C’est le dernier commandement et le définitif : aimer jusqu’à la fin, jusqu’à l’extrême (cf. Jn 13,1), autant que cela est possible pour un humain. La vie est un don de Dieu, voire le don de Dieu par excellence, et ce don doit être reconnu et redonné à celui qui est notre Père. Oui, aujourd’hui, dans l’événement de la mort – il faut le dire – se joue la fidélité des chrétiens à leur Seigneur : les chrétiens savent, parce que dans le baptême ils ont été immergés dans la mort du Seigneur, qu’ils sont « co-morts avec le Christ », qu’ils ressusciteront avec le Christ (cf. Rm 6,4-5.8 ; Col 2,12) et que ce *télos* se trouve devant eux comme une promesse pour ceux qui persévèrent toujours, même en tombant dans les péchés, dans la suite du Seigneur.

Justement pour cela, ils ne jugeront pas les autres qui n’ont pas la lumière de la foi ; mais, en raison du chemin d’humanisation qui appartient à tous, ils montreront et diront que la mort peut être un acte, l’acte culminant de l’humanisation accomplie tout au long de la vie. Déjà Platon parlait de la nécessité de la meléte thanátou (Phédon 81a), de « l’exercice pour se préparer à la mort », et toute la tradition chrétienne a pensé et montré en quoi cela peut consister.

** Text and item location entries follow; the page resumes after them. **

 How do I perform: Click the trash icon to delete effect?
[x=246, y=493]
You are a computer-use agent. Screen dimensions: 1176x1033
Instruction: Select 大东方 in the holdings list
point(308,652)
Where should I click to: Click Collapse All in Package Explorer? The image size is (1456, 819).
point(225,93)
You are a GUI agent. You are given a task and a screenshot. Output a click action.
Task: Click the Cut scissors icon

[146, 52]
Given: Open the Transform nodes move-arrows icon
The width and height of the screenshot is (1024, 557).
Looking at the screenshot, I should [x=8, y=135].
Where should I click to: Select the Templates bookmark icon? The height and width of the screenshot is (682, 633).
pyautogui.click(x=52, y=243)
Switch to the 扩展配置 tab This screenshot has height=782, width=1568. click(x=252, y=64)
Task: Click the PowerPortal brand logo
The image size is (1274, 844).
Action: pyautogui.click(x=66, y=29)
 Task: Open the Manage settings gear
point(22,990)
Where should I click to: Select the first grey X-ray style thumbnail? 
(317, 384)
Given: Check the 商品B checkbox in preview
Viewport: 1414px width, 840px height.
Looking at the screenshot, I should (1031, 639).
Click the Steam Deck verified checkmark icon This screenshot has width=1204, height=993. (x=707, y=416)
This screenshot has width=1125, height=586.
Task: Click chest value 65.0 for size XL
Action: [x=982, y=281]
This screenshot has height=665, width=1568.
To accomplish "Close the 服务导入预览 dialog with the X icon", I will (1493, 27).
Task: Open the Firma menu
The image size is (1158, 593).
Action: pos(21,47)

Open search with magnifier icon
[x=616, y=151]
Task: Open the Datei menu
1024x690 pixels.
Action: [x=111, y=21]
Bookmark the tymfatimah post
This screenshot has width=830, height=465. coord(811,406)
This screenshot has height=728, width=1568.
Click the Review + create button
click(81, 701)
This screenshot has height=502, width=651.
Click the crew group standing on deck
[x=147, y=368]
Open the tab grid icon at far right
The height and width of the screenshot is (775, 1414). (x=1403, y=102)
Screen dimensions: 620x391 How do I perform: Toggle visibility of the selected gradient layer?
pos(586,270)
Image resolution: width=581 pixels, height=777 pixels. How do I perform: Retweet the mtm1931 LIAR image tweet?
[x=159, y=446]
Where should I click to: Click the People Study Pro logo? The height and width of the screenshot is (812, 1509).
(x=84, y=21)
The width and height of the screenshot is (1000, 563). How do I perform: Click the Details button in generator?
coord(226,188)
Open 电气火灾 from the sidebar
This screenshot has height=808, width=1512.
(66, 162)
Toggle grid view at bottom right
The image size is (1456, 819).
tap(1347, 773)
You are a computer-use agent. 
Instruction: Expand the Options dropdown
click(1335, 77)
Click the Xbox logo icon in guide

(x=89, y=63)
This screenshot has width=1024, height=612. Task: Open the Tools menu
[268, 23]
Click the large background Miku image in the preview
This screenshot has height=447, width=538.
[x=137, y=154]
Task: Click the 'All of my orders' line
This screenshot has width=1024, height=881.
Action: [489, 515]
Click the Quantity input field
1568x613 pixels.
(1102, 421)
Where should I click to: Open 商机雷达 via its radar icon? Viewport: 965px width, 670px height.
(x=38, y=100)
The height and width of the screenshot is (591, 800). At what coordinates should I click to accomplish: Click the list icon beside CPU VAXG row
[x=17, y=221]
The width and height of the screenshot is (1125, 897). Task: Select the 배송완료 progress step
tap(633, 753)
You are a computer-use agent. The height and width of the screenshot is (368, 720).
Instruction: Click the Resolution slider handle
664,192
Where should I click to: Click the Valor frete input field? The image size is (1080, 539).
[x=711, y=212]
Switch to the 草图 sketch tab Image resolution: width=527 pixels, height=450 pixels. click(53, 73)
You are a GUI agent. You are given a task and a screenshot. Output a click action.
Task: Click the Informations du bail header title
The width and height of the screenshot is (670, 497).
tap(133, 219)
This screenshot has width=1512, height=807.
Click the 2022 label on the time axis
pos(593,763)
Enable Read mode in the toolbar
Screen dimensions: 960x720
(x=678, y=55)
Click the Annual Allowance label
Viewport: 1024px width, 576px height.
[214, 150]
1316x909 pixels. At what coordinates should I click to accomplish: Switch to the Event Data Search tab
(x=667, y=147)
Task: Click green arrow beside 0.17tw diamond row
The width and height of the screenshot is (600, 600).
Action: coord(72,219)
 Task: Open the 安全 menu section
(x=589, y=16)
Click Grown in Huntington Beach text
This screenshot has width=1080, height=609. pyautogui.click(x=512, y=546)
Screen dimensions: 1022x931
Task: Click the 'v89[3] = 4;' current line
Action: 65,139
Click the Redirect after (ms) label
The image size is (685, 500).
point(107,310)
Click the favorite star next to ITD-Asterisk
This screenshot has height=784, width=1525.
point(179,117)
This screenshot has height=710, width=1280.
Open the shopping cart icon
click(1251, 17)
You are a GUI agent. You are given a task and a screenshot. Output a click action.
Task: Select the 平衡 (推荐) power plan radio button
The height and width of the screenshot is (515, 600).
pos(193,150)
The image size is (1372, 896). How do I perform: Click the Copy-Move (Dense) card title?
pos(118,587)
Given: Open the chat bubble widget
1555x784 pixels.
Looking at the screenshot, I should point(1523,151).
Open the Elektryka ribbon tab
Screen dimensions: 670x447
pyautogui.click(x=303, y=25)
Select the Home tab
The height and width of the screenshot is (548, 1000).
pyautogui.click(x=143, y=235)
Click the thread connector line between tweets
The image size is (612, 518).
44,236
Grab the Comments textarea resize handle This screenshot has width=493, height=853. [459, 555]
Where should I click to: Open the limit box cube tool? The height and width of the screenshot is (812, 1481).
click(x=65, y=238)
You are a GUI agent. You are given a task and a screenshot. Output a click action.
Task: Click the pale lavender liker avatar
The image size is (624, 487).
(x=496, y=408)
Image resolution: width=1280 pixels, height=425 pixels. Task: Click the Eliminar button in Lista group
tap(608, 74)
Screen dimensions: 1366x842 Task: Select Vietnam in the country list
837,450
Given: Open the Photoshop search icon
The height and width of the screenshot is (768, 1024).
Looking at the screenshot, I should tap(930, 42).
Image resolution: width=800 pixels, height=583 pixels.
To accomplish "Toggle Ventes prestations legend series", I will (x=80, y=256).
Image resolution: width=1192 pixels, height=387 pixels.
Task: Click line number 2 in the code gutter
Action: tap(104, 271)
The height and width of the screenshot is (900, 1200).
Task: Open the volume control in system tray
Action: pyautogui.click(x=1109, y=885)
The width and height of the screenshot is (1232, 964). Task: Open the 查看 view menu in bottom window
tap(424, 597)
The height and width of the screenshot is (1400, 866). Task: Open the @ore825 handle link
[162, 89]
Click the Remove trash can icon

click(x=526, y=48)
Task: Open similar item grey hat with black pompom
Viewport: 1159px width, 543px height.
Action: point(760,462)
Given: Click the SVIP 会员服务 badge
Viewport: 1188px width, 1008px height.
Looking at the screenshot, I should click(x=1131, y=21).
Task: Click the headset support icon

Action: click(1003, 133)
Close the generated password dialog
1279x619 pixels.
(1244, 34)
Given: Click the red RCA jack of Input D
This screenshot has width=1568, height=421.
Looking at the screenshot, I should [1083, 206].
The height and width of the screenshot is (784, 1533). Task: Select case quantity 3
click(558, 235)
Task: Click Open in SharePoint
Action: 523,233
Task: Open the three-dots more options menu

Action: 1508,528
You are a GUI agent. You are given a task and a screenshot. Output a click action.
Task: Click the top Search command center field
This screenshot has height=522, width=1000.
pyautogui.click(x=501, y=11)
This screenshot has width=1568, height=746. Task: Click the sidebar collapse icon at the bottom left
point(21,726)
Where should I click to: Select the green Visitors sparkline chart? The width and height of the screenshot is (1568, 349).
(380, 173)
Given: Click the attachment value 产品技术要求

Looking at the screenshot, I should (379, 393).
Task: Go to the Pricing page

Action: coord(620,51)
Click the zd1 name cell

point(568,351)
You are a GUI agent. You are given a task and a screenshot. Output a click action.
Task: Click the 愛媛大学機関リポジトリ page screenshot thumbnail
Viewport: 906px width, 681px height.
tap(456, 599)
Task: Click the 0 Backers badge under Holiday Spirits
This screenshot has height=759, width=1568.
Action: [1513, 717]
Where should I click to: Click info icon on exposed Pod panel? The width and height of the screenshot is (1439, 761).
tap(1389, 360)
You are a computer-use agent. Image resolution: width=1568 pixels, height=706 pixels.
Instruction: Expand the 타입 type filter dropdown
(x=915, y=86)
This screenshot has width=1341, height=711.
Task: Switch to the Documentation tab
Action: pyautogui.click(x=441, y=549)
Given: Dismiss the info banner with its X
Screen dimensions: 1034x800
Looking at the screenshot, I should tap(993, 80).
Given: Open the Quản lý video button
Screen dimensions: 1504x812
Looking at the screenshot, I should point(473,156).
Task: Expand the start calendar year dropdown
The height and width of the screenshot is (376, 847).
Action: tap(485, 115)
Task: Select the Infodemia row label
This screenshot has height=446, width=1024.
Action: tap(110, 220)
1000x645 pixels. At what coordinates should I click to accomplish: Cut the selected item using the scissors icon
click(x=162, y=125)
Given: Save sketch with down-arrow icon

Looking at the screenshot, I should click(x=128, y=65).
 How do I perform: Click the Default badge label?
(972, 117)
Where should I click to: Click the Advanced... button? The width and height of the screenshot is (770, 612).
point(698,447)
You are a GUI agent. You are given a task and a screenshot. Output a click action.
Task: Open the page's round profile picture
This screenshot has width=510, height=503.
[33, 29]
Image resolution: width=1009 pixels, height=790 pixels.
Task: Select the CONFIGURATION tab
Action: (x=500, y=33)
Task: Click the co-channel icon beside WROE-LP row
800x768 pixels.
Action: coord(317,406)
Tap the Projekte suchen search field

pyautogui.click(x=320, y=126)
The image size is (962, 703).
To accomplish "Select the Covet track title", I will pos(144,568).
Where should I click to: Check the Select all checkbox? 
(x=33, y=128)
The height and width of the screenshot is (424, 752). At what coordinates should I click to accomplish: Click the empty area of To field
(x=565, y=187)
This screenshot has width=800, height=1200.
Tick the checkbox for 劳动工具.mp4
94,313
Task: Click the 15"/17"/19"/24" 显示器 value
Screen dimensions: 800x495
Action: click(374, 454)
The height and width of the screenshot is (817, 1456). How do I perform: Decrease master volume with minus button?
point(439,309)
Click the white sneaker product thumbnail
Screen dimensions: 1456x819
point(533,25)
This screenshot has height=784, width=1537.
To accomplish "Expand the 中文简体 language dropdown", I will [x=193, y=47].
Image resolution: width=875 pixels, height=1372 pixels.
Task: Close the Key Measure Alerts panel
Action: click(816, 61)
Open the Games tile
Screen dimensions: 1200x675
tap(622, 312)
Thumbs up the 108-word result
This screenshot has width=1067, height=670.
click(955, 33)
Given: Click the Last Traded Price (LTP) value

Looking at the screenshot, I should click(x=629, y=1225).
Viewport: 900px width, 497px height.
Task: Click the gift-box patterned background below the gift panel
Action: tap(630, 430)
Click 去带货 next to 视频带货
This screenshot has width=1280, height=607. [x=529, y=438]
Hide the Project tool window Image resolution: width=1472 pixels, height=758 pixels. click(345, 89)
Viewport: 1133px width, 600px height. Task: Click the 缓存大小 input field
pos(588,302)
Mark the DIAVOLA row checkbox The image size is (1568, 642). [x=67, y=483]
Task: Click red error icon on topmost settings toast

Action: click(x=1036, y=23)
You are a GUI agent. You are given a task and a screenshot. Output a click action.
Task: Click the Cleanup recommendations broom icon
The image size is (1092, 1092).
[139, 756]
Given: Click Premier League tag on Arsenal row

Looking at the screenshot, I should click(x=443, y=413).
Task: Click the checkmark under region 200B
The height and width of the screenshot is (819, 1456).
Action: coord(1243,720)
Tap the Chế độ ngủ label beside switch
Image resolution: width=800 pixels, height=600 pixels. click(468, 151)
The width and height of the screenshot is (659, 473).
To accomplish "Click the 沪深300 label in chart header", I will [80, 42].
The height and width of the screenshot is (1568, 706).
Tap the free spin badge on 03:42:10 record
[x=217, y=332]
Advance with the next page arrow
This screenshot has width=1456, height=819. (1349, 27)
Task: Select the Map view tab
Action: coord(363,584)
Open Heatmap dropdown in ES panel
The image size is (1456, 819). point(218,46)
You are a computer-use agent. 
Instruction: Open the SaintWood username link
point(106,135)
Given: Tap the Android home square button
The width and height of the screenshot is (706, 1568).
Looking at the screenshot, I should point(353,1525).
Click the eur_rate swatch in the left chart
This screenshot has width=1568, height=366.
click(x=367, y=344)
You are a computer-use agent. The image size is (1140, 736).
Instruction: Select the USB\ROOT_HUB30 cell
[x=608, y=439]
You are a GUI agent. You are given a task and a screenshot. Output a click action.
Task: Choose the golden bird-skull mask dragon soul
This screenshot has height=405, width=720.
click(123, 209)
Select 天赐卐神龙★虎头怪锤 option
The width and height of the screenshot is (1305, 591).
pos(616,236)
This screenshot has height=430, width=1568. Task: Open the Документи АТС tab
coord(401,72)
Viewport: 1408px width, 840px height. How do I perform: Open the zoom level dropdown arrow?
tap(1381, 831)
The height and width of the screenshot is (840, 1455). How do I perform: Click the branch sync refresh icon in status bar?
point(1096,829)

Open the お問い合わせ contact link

La mort ne peut être privée du fait de mourir, et chacun de nous doit avoir le courage de se dire : « Moi, je mourrai. » Arrivé à la vieillesse, il doit penser davantage à la mort, un événement qui peut être la dernière grande action de notre vie. Aucun de nous ne peut prévoir sa propre mort, si elle sera soudaine ou après une longue maladie, si elle se passera dans la paix et la douceur de celui qui meurt sans grandes souffrances physiques ou dans le tourment de celui qui endure des douleurs presque impossibles à apaiser avec des médicaments. Aucun de nous ne peut savoir, malgré les déclarations faites à ce sujet, s’il mourra dans le doute ou dans la foi. Ce n’est pas un hasard si, dans la prière la plus simple et la plus connue des catholiques, l’Ave Maria, on demande (et cela est répété dans le chapelet) : « Priez pour nous, pauvres pécheurs, maintenant et à l’heure de notre mort. » Penser qu’il y a quelqu’un qui intercède pour nous dans la mort comme une mère, et qui intercède auprès du Christ que nous rencontrons, est un bon exercice pour ressentir la mort comme une sœur et louer Dieu « pour notre sœur la mort corporelle ».